Can AI Help Doctors Find Cancer Faster by Reviewing Records?

UCSF-created algorithm is 20 times quicker than humans at extracting critical medical chart data from imaging reports, study finds.

By Jess Berthold | UCSF.edu | February 29, 2024

Liver disease and AI

A form of artificial intelligence called large language modeling (LLM), the same technology behind ChatGPT, could someday improve liver cancer care by extracting important data from medical charts much faster than humans, a recent UCSF study found.

LLMs use deep learning and large data sets to understand, summarize, generate and predict content.

The study, led by UCSF gastroenterologist and transplant hepatologist Jin Ge, MD, and published in Gastroenterology, found that a general-purpose LLM for chart extraction of liver tumor data was 93% accurate compared to when humans extracted the data. Accuracy rose to 99% when the LLM extracted certain types of data, and the process was 20 times faster.

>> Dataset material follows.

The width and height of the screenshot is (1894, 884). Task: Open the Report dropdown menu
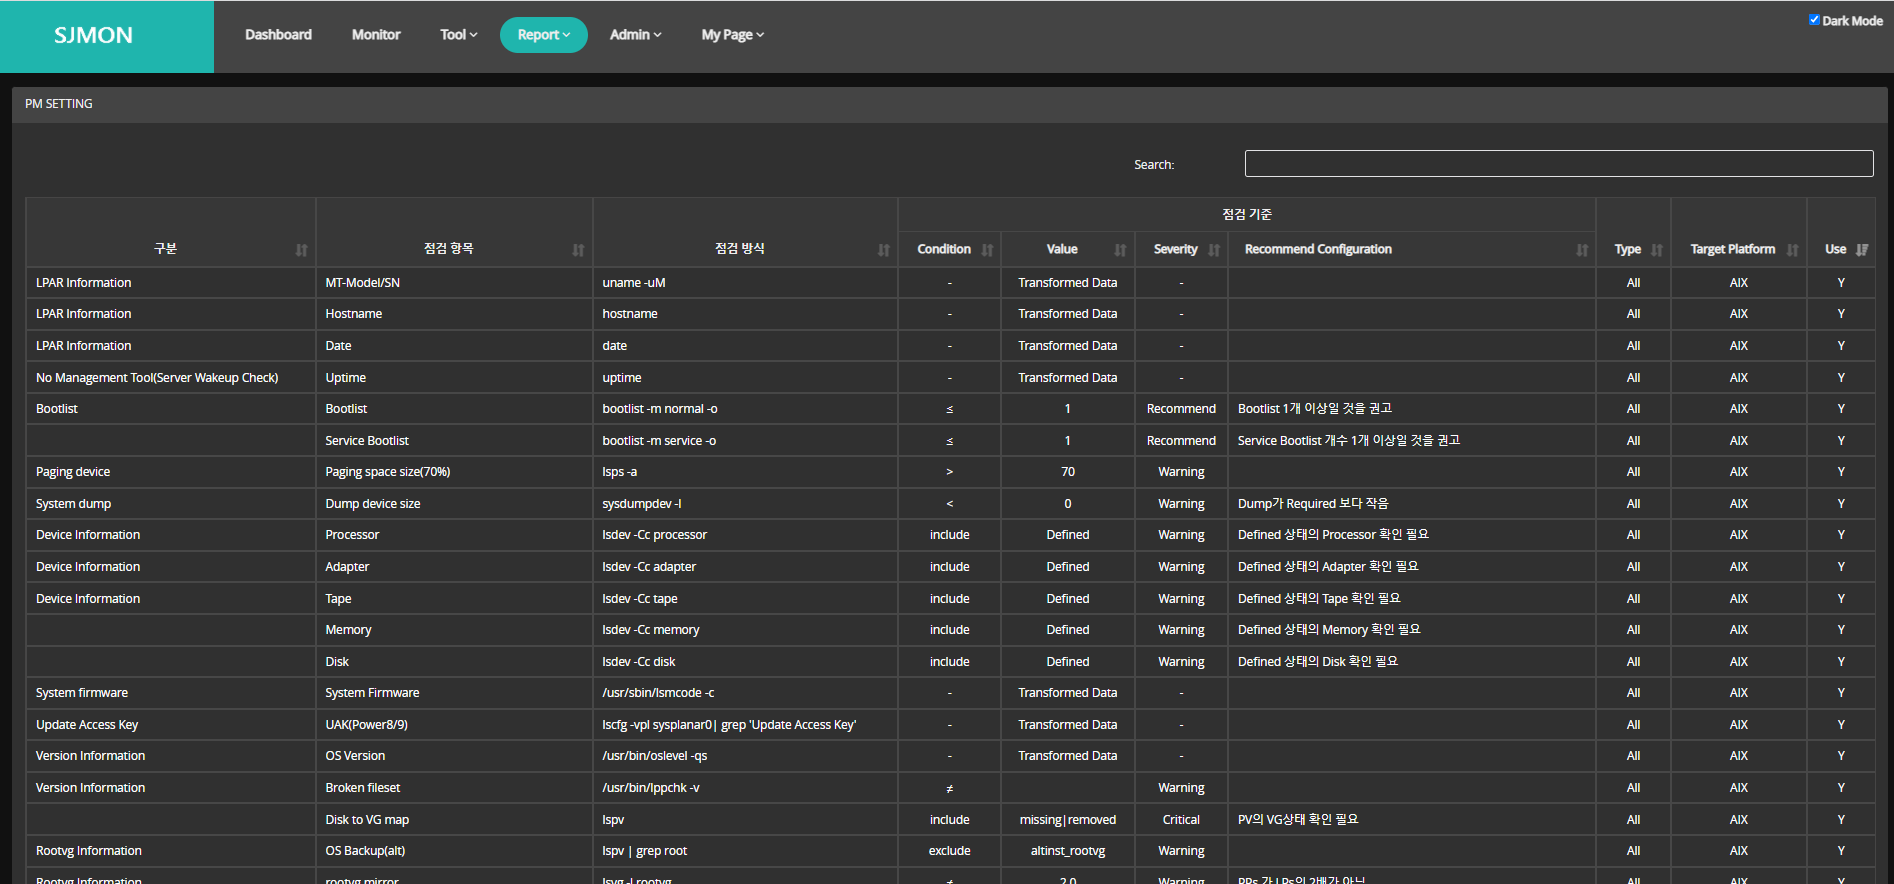[x=543, y=35]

The model, created at UCSF and applied so as to protected health information (PHI) data, looked at eight elements from about 1,100 imaging reports of 753 patients. The elements included the number and size of patients’ liver tumors, the grade of their tumors, whether there was evidence of metastatic disease in the abdomen and whether there was tumor recurrence.

The researchers compared the model’s accuracy to that of physicians who extracted the same data, and who were considered the “gold standard” for study purposes. The model performed best at identifying metastatic disease from the imaging reports, with an overall accuracy of 99% and worst at identifying tumor size from the reports, with 89% accuracy.

“Generally, the model performed better at simpler tasks involving classification rather than more complicated ones involving comparison or arithmetic,” Ge said.

It took 28 hours for physicians to extract all the chart data compared to two hours for the LLM, the authors reported.